The standard equation for the circle centered at (A, B) is
(x - A)2 + (y - B)2 = R2
OK. So if the circle is centered at the origin, then 'A' and 'B' are zero.
(x - 0)2 + (y - 0)2 = R2
That has just as many terms as any other circle, but most people
simply don't bother writing all the zeros for this one. That's all
there is to the mystery.
What else can I help you with?
Why do the equations for circles and ellipses have fewer terms when they are centered at the origin of the graph?
The equation is based on having a centre at the origin. Moving the centre means you have to define where it is in relation to the origin, hence the extra terms involved in that job.
What are two dimensional shapes that are called curved shapes?
Circles, ellipses, ovals, cycloids, cardoids are some.Circles, ellipses, ovals, cycloids, cardoids are some.Circles, ellipses, ovals, cycloids, cardoids are some.Circles, ellipses, ovals, cycloids, cardoids are some.
All circles are also ellipses?
false TPate
Why do you have standard form?
There are many different standard forms: standard forms of numbers, of linear equations, of circles, etc. The standard form of numbers simplifies working with very large and very small numbers.
Which shape does not have 4 sides?
Triangles, spheres, pentagons, cylinders, circles, ellipses, the Mandelbrot Set, etc.
Are all ellipses circles?
Ellipses are not circles.
Why do the equations for circles and ellipses have fewer terms when they are centered at the origin of the graph?
The equation is based on having a centre at the origin. Moving the centre means you have to define where it is in relation to the origin, hence the extra terms involved in that job.
What are two dimensional shapes that are called curved shapes?
Circles, ellipses, ovals, cycloids, cardoids are some.Circles, ellipses, ovals, cycloids, cardoids are some.Circles, ellipses, ovals, cycloids, cardoids are some.Circles, ellipses, ovals, cycloids, cardoids are some.
Is every circle an ellipse?
Yes; the circle is a special case of an ellipse.
What date did Johannes Kepler discover ellipses?

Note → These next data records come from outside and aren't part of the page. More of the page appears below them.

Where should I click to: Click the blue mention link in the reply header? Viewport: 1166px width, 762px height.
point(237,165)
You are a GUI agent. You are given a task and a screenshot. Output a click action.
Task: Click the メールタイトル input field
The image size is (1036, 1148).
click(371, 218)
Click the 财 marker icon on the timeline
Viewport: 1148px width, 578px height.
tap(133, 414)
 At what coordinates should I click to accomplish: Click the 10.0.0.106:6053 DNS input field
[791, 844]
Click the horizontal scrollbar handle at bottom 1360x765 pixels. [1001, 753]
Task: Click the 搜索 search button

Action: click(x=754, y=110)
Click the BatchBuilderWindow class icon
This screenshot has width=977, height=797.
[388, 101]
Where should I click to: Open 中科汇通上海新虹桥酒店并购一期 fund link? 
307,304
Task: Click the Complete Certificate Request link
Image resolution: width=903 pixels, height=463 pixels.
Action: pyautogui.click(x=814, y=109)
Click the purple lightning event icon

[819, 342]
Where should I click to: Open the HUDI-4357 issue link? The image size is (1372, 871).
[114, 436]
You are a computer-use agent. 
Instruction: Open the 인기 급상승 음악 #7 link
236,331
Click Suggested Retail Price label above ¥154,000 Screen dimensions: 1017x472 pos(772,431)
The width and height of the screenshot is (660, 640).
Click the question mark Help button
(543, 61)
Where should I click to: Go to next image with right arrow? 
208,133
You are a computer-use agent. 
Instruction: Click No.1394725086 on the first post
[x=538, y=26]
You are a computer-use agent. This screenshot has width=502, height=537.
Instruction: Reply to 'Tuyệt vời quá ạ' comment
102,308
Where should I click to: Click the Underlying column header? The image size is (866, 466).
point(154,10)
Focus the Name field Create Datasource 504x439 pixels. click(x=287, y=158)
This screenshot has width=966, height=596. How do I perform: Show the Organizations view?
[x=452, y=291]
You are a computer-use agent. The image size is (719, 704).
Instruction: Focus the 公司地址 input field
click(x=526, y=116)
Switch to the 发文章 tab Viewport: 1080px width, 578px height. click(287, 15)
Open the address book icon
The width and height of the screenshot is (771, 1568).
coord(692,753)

Kepler did not discover ellipses. In 1605 he discovered that the orbits of the planets were ellipses rather than perfect circles.
How do you find the center and radius with an equation not in standard form?
By using Cartesian equations for circles on the Cartesian plane
All circles are also ellipses?
false TPate
What shapes are a cones faces?
Ellipses (and, in the special case circles).
How do you draw 2 congruent ellipses?
draw 2 circles the same size
Why do you have standard form?
There are many different standard forms: standard forms of numbers, of linear equations, of circles, etc. The standard form of numbers simplifies working with very large and very small numbers.
Who replace the circles with ellipses in a heliocentric model of the solar system?
Johannes Kepler
Who replaced circles with ellipses in a helicentric model of the universe?
Johannes Kepler replaced circles with ellipses in the heliocentric model of the universe.